Harianjogja.com, KULONPROGO-Lembaga Pendidikan Anak Usia Dini (PAUD) di Desa Sendangsari, Kecamatan Pengasih mengalami kekurangan dana operasional. Pasalnya, dana yang terkumpul setiap bulan dari orangtua anak hanya berkisar Rp300.000 sehingga pengelola PAUD pun kelabakan mencari tambahan dana.

Dukuh Paingan Desa Sendangsari Maryadi menuturkan terdapat 14 lembaga PAUD di wilayahnya yang mengalami kesulitan dana untuk operasional. Diuraikannya, kebutuhan operasional PAUD cukup banyak, antara lain untuk membeli alat peraga edukatif (APE), pemberian makanan tambahan (PMT) dan honor guru. Maryadi menjelaskan, pemasukan rutin hanya berasal dari iuran orang tua anak dengan jumlah sangat terbatas.

"Rata-rata Rp10.000 per bulan, kalau iuran dinaikkan, kami khawatir mereka malah tidak mau menyekolahkan anaknya di PAUD,” paparnya, Minggu (25/1/2015).

Tidak hanya itu, Maryadi juga mengkhawatirkan pemindahan dana pemberdayaan masyarakat dari Pemkab ke pemerintah desa akan mengakibatkan bantuan untuk PAUD berkurang. Selama ini, terangnya, bantuan dari Pemkab diberikan untuk insentif guru sebesar Rp100.000 per orang setiap bulan.

"Kalau bantuan berkurang, pengelola akan semakin kerepotan," imbuhnya.

Menanggapi hal tersebut, Ketua DPRD Kulonprogo Akhid Nuryati mengatakan pemerintah desa wajib menganggarkan kegiatan PAUD dengan menggunakan dana pemberdayaan masyarakat untuk kegiatan PAUD.

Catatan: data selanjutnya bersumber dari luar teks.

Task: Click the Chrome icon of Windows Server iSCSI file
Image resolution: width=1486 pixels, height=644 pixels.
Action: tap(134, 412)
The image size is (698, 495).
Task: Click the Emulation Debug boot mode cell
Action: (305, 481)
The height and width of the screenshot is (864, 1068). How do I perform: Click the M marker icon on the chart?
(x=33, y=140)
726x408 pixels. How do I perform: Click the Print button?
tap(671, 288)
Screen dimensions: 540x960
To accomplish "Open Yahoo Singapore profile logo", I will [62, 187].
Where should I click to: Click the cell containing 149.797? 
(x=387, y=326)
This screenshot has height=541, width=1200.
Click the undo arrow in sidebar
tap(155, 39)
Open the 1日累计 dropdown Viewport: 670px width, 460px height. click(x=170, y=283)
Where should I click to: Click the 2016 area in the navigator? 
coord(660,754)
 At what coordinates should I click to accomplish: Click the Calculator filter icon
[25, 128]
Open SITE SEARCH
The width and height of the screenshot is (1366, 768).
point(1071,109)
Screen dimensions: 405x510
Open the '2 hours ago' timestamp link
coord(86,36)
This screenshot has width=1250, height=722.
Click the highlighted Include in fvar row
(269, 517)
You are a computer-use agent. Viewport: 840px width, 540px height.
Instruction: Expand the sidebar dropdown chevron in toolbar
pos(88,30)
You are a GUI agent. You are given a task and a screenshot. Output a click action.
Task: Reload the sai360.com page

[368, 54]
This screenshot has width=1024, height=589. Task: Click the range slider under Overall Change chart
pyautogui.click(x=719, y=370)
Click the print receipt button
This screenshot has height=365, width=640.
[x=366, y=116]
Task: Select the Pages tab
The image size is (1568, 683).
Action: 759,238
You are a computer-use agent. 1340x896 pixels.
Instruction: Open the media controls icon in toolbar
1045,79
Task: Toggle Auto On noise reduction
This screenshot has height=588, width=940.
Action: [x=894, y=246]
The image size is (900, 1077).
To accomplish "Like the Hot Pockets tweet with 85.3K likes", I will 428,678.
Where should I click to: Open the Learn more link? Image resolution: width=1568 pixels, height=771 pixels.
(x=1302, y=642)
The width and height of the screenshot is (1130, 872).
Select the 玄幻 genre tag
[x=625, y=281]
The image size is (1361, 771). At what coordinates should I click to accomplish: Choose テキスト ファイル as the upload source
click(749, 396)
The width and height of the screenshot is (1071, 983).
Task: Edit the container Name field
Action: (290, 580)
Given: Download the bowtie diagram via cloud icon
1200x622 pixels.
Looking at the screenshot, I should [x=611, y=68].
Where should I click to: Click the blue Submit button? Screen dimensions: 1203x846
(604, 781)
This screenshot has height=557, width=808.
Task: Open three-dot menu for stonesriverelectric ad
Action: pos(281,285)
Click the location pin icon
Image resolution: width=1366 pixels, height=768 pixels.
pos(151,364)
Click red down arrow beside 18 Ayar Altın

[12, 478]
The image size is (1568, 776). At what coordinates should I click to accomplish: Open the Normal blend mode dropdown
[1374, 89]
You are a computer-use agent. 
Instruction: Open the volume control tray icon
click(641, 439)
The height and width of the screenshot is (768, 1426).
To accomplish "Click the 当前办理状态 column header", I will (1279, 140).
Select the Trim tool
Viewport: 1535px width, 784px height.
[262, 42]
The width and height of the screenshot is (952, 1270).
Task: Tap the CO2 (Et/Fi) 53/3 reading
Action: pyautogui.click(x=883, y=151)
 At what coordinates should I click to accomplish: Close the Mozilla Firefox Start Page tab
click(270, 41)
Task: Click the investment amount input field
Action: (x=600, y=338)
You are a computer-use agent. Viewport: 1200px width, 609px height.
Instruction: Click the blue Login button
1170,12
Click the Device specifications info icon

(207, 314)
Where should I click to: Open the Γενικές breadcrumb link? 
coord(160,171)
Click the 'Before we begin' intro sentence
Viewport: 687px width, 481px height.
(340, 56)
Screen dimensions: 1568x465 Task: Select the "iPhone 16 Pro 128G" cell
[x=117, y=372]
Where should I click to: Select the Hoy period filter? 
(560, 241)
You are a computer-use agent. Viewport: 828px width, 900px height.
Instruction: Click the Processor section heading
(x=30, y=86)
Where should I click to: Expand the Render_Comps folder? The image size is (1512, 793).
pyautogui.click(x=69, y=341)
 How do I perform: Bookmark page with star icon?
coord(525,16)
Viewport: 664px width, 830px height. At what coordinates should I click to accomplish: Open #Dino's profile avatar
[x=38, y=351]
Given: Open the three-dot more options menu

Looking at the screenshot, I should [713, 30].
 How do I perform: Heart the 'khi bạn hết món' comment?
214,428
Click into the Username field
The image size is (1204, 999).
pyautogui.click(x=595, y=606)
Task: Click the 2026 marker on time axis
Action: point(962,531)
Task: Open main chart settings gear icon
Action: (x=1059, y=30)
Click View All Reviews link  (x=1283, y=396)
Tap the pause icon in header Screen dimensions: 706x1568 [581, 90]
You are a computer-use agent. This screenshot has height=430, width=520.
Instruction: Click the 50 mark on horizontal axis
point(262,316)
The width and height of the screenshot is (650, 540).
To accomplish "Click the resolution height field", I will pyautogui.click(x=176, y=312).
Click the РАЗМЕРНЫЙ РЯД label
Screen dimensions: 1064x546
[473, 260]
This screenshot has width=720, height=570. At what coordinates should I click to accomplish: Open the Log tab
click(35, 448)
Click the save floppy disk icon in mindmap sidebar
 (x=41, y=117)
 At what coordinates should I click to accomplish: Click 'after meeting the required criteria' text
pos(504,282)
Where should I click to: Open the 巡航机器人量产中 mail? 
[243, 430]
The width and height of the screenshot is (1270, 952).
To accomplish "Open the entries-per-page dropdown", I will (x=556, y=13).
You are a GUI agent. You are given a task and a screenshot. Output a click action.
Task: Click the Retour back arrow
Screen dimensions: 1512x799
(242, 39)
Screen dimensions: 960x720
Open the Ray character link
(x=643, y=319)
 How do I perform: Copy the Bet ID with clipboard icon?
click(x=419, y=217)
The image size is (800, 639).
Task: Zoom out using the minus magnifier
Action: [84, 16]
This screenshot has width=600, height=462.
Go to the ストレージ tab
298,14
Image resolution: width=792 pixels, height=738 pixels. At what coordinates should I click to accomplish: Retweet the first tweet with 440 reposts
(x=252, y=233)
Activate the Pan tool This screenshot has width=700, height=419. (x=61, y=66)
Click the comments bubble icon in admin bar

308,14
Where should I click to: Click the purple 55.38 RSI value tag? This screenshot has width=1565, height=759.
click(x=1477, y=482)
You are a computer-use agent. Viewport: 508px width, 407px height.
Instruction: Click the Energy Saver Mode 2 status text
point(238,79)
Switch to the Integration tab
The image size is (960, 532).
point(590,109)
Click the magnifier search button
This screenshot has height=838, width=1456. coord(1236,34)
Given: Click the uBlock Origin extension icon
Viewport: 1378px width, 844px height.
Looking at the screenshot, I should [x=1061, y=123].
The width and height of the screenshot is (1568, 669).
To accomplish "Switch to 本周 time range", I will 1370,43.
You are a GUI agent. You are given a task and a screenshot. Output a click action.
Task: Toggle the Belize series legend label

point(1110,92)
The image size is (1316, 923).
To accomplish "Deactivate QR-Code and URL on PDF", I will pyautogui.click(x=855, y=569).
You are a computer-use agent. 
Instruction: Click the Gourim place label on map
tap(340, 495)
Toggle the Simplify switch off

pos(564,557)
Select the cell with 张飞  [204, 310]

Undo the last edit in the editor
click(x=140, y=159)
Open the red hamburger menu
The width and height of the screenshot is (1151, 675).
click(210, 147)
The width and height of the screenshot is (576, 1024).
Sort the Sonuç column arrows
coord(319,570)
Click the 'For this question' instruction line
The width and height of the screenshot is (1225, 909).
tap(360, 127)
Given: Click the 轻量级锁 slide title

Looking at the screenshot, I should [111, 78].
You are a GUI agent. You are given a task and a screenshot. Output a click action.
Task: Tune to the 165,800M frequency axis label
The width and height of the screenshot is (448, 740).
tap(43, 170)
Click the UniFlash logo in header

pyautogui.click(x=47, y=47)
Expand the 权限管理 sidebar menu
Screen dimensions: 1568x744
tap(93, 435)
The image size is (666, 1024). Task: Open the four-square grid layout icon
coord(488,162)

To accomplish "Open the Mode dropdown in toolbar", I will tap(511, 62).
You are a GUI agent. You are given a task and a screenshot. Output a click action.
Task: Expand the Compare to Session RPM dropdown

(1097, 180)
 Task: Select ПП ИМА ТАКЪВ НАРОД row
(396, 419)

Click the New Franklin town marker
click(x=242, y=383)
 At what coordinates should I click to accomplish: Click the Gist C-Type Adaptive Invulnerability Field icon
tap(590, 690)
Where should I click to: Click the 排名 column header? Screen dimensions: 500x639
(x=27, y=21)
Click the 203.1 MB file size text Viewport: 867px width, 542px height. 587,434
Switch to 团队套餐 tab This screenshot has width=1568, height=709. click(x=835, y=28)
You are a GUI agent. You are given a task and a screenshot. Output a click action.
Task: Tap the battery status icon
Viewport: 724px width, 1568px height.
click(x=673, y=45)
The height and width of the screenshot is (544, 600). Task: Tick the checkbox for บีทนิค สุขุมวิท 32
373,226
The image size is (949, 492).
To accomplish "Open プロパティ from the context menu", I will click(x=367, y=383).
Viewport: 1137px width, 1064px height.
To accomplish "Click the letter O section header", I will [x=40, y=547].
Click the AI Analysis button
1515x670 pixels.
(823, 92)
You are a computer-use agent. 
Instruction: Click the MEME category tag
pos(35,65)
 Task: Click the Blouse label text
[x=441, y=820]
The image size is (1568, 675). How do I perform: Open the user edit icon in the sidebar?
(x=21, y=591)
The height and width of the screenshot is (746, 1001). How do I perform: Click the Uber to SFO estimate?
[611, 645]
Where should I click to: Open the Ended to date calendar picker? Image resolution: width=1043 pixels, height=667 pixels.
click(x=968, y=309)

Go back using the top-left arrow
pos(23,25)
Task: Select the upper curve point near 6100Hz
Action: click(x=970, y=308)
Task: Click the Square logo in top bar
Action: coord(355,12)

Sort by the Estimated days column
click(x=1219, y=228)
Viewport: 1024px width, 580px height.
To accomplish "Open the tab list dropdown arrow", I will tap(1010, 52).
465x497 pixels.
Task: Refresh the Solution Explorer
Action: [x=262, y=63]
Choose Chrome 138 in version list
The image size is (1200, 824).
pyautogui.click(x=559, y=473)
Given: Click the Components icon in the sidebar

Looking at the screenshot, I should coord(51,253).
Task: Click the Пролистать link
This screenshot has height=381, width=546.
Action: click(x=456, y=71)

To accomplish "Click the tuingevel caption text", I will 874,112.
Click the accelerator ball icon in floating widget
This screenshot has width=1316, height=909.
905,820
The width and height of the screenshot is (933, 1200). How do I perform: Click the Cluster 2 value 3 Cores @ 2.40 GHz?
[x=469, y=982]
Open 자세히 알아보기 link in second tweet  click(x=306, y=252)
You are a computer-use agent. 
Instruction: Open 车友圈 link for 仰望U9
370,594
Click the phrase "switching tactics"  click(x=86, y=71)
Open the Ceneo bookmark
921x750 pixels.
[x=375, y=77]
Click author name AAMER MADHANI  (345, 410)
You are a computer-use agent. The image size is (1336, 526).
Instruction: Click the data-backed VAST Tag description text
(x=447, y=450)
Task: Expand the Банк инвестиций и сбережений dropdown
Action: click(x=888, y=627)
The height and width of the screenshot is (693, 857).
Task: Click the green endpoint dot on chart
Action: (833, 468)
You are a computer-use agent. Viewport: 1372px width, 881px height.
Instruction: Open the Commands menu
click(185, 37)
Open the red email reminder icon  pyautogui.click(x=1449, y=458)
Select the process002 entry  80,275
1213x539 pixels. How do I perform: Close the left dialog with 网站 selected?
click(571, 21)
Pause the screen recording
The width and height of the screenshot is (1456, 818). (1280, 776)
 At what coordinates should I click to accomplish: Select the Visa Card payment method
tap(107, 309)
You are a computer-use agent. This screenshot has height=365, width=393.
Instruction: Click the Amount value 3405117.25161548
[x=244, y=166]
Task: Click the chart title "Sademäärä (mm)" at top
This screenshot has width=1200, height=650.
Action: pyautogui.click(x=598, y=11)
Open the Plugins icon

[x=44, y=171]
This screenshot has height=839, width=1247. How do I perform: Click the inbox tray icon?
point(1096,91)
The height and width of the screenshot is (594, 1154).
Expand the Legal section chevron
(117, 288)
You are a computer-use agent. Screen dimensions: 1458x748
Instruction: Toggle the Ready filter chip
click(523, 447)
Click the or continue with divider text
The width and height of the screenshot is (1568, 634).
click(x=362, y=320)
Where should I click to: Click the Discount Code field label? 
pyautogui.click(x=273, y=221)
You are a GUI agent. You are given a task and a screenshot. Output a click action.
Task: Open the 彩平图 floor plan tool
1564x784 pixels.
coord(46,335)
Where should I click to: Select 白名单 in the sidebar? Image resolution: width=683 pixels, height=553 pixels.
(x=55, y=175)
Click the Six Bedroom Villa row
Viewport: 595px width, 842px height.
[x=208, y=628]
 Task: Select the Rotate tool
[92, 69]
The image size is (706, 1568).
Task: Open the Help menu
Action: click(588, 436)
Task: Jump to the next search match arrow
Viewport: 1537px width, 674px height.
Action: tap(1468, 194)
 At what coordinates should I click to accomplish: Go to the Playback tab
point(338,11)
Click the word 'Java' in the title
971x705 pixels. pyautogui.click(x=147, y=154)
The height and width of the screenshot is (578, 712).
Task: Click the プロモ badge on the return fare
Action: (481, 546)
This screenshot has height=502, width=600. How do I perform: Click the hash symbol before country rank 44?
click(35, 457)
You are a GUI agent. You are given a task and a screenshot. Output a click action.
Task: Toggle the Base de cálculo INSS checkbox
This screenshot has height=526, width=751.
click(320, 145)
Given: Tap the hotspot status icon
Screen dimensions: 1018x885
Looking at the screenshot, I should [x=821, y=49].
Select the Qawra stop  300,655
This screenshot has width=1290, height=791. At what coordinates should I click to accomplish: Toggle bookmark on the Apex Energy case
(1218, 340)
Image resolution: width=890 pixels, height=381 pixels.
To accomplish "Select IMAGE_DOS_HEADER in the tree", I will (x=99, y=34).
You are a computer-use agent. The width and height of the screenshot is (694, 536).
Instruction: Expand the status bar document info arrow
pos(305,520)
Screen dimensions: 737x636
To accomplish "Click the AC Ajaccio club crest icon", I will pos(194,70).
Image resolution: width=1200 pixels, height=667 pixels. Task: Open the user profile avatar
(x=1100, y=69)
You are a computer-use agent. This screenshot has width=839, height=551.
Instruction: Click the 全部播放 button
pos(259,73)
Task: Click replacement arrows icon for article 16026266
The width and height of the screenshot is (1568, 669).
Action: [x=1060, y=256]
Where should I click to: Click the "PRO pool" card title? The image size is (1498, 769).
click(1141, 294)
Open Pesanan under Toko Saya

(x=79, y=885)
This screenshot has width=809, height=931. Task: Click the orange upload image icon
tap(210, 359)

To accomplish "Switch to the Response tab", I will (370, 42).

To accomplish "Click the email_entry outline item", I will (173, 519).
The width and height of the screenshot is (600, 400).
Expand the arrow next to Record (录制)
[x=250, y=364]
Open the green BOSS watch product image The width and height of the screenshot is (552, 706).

" Besarnya anggaran tergantung hasil kesepakatan Kepala Desa dan Badan Permusyawaratan Desa," ujarnya.

Dikatakannya, pengelola dapar bekerjasama dengan masyarakat setempat untuk menambah dana PAUD. Misalnya, mencari donatur tetap atau minta sumbangan saat diperlukan. Akhid mencontohkan di wilayah tempat tinggalnya, warga sepakat setiap KK menyumbang Rp500 per minggu. Jika hal ini dapat diterapkan di Paingan, jelasnya, maka pengelolaan akan lebih ringan.

"Yang penting ada kesepakatan dari masyarakat, karena keberadaan PAUD merupakan kebutuhan masyarakat,” tandasnya.